Start Reading text
The Math Behind GANs
Generative Adversarial Networks refer to a family of generative models that seek to discover the underlying distribution behind a certain data generating process. This distribution is discovered through an adversarial competition between a generator and a discriminator. As we saw in an earlier introductory post on GANs, the two models are trained such that the discriminator strives to distinguish between generated and true examples, while the generator seeks to confuse the discriminator by producing data that are as realistic and compelling as possible.
In this post, we’ll take a deep dive into the math behind GANs. My primary source of reference is Generative Adversarial Nets by Ian Goodfellow, et al. It is in this paper that Goodfellow first outlined the concept of a GAN, which is why it only makes sense that we commence from the analysis of this paper. Let’s begin!
Motivating the Loss Function
GAN can be seen as an interplay between two different models: the generator and the discriminator. Therefore, each model will have its own loss function. In this section, let’s try to motivate an intuitive understanding of the loss function for each.
Notation
To minimize confusion, let’s define some notation that we will be using throughout this post.
\[\begin{multline} \shoveleft x: \text{Real data} \\ \shoveleft z: \text{Latent vector} \\ \shoveleft G(z): \text{Fake data} \\ \shoveleft D(x): \text{Discriminator's evaluation of real data} \\ \shoveleft D(G(z)): \text{Discriminator's evaluation of fake data} \\ \shoveleft \text{Error}(a, b): \text{Error between } a \text{ and } b\\ \end{multline}\]The Discriminator
The goal of the discriminator is to correctly label generated images as false and empirical data points as true. Therefore, we might consider the following to be the loss function of the discriminator:
\[L_D = \text{Error}(D(x), 1) + \text{Error}(D(G(z)), 0) \tag{1}\]Here, we are using a very generic, unspecific notation for $\text{Error}$ to refer to some function that tells us the distance or the difference between the two functional parameters. (If this reminded you of something like cross entropy or Kullback-Leibler divergence, you are definitely on the right track.)
End Reading text
(Task set):
**A)** Please print the passage of the GAN post starting with "In this post, we’ll" and going on through "paper. Let’s begin!".
**B)** Write what comes next in the post on the math behind GANs, picking up after its last sentence.
Start Recorded data
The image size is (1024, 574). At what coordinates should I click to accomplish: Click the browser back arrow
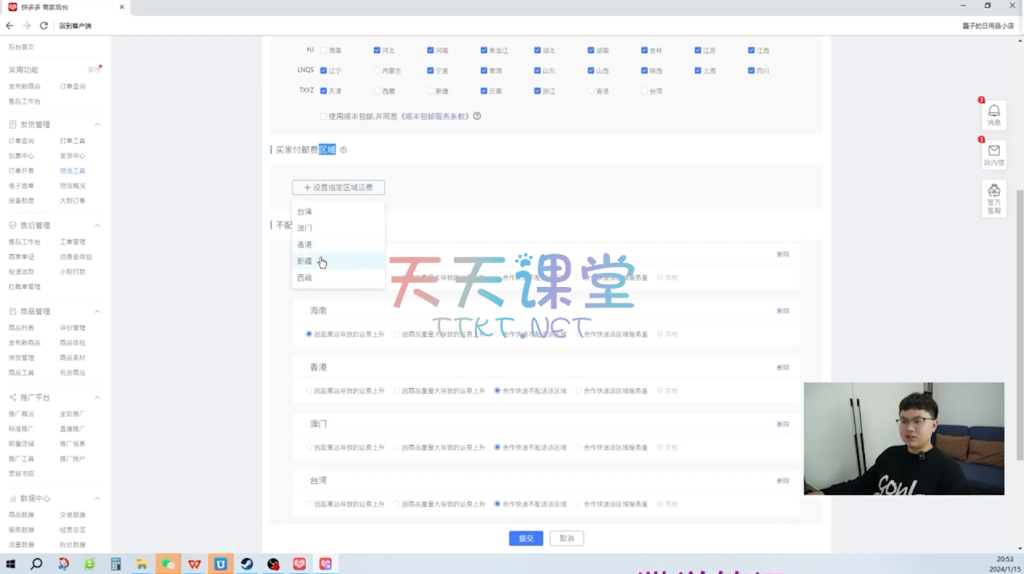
End Recorded data
(The results):
**A)**
In this post, we’ll take a deep dive into the math behind GANs. My primary source of reference is Generative Adversarial Nets by Ian Goodfellow, et al. It is in this paper that Goodfellow first outlined the concept of a GAN, which is why it only makes sense that we commence from the analysis of this paper. Let’s begin!

**B)**
The Generator
We can go ahead and do the same for the generator. The goal of the generator is to confuse the discriminator as much as possible such that it mislabels generated images as being true.
\[L_G = \text{Error}(D(G(z)), 1) \tag{2}\]The key here is to remember that a loss function is something that we wish to minimize. In the case of the generator, it should strive to minimize the difference between 1, the label for true data, and the discriminator’s evaluation of the generated fake data.
Binary Cross Entropy
A common loss function that is used in binary classification problems is binary cross entropy. As a quick review, let’s remind ourselves of what the formula for cross entropy looks like:
\[H(p, q) = \mathbb{E}_{x \sim p(x)}[- \log q(x)] \tag{3}\]In classification tasks, the random variable is discrete. Hence, the expectation can be expressed as a summation.
\[H(p, q) = - \sum_{x \in \chi} p(x) \log q(x) \tag{4}\]We can simplify this expression even further in the case of binary cross entropy, since there are only two labels: zero and one.
\[H(y, \hat{y}) = - \sum y \log(\hat{y}) + (1 - y) \log(1 - \hat{y}) \tag{5}\]This is the $\text{Error}$ function that we have been loosely using in the sections above. Binary cross entropy fulfills our objective in that it measures how different two distributions are in the context of binary classification of determining whether an input data point is true or false. Applying this to the loss functions in (1),
\[L_D = - \sum_{x \in \chi, z \in \zeta} \log(D(x)) + \log(1 - D(G(z))) \tag{6}\]We can do the same for (2):
\[L_G = - \sum_{z \in \zeta} \log(D(G(z)) \tag{7}\]Now we have two loss functions with which to train the generator and the discriminator! Note that, for the loss function of the generator, the loss is small if $D(G(z))$ is close to 1, since $\log(1) = 0$. This is exactly the sort of behavior we want from a loss function for the generator. It isn’t difficult to see the cogency of (6) with a similar approach.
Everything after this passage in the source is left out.